|the manor-house of 'Horaceville'
This is the 1820s colonial Georgian home of Hamnet Kirkes Pinhey, English merchant who profited from his adventures in the Napoleonic wars, taking up a grant of 1000 acres of riverfront property in the newly opening Ottawa River area.
His plan, well achieved, given the challenges of the era and the area, was to create an English community in the wilderness, with himself as lord of the manor, an industrious village around his feet. He called the place Horaceville, after his eldest son.

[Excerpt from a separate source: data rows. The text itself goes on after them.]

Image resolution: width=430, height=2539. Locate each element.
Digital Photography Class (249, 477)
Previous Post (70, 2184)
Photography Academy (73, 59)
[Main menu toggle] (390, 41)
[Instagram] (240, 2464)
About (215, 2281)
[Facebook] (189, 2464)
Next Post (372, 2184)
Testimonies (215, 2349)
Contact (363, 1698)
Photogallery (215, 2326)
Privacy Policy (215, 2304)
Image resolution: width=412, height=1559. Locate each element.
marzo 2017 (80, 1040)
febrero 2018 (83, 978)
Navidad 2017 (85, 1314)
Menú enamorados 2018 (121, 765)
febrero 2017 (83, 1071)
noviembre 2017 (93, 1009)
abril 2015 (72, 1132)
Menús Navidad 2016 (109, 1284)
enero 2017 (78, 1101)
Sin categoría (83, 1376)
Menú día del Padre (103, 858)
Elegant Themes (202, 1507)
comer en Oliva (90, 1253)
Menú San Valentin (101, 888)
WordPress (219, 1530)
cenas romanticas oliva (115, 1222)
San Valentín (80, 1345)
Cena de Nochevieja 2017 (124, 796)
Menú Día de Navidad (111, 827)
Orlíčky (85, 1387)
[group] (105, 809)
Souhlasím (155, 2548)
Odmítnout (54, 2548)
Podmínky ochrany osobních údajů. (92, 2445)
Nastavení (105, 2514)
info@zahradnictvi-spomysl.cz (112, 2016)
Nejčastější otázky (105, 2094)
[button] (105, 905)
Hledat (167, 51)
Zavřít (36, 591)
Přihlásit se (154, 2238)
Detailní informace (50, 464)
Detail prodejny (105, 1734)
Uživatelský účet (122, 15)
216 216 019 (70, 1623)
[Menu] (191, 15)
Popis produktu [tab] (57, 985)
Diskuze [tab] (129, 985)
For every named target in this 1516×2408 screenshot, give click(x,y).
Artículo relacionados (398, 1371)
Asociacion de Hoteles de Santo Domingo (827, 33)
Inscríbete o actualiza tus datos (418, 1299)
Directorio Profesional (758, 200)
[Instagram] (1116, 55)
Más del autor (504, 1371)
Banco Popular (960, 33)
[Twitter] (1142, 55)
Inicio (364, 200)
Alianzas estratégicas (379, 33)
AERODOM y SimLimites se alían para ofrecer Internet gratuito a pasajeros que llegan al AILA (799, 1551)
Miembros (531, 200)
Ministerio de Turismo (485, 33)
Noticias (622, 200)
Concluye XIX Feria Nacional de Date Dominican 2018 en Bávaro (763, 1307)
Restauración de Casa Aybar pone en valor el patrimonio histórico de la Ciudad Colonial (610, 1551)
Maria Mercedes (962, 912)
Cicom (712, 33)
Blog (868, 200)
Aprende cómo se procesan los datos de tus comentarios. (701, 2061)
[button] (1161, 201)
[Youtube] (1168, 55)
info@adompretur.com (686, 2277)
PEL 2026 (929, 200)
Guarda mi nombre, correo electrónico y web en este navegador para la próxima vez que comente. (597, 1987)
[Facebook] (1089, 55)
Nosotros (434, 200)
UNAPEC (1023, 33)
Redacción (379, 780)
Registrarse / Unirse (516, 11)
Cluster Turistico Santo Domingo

Pinhey's daughter did a watercolour of the estate in about 1837. Suppose it's public domain by now, so I'm sharing my imperfect photo of it here. Notice the church for which he donated land and funds. Very English gentry of him. He was a social and political leader, to be sure. The siting of his estate symbolized his social status.
I stood on the steps of the central bay of the conjoined houses, looking out on the Ottawa River, as Pinhey might have done, imagining myself lord of all I surveyed, and marvelling over what he managed to create in what would have been a wild wilderness indeed. Below him along the Ottawa River would appear occasionally the temporary shelters of the area's first peoples, and then the shanties of loggers (the trade in squared timber, made viable by Napoleon's blockade, was underway by 1806, Philemon Wright proving the timbers could be floated down-river and rafted for travelling onward to Montreal.)
|south wing to the right (1848/9)
The manor house is part of the almost 200 year old estate. It's heart-breakingly picturesque with its wooded areas, grassy hillsides, stone and log ruins, a terraced home garden, and the point itself (currently closed for rehabilitation, so popular it is) on the edge of the Ottawa River. Throughout the property (a good workout due to the terrain) are interpretive panels with just the right amount of history and architecture.
Perhaps I should just leave you to wander and make your own connections. I'll leave a few hints in the photo captions.
To the right of this photo is the ruin of a good stone kitchen which once joined to the log section of the house.
I read that three exterior walls of the house were stuccoed smooth and scored in imitation of ashlar stone, a common enough strategy for uncommon early stone houses with pretentions.
The centre section, with the elliptical transom above a wide doorcase, was added in 1841/2.
Georgian symmetry prevailed. Notice how the symmetrical three-bay sections to right and left, with their louvred false entrances and semi-circular heads, balance the centre bay with its latticed sidelights and "shallow segmental Regency arch, structurally sound but here, visually unhappy" (Macrae, p.75)
This doorway opens into the entrance hall. Rooms opened to right and left, the library leading further in to the drawing room. Just how far inside the door one got depended on one's social standing.
In another post, I'll show some photos of the interior, and tell more stories. What isn't obvious is the graceful processional stairway leading to a dining room on a half-level at the back. The whole place felt spartan and cold, echo-y creaking spaces with wood floors and panelled walls, bringing to mind that series with BBC's Amanda Vickery, At Home with the Georgians.
|voted best view from an ash house, ever
|ruins of the 1820s kitchen
|main house kitchen lighting
The Pinhey's Point Foundation website contains a great chronology, and a 1941 photo showing the 1820/21 log house clad in clapboard. This log wing was removed after it collapsed in the 1970s and the stone kitchen to which it had connected was stablilized for safety (and historical) reasons.
Here's another site with Horaceville history. I'd forgotten to mention the church, the grist and sawmills, lime kiln, granary and malt kiln, housing for estate workers and the seven cannons.
Pinhey's Point is an Ontario Heritage Trust site operated by the City of Ottawa, with 88 acres of recreational space, special history events and the well-interpreted historic house.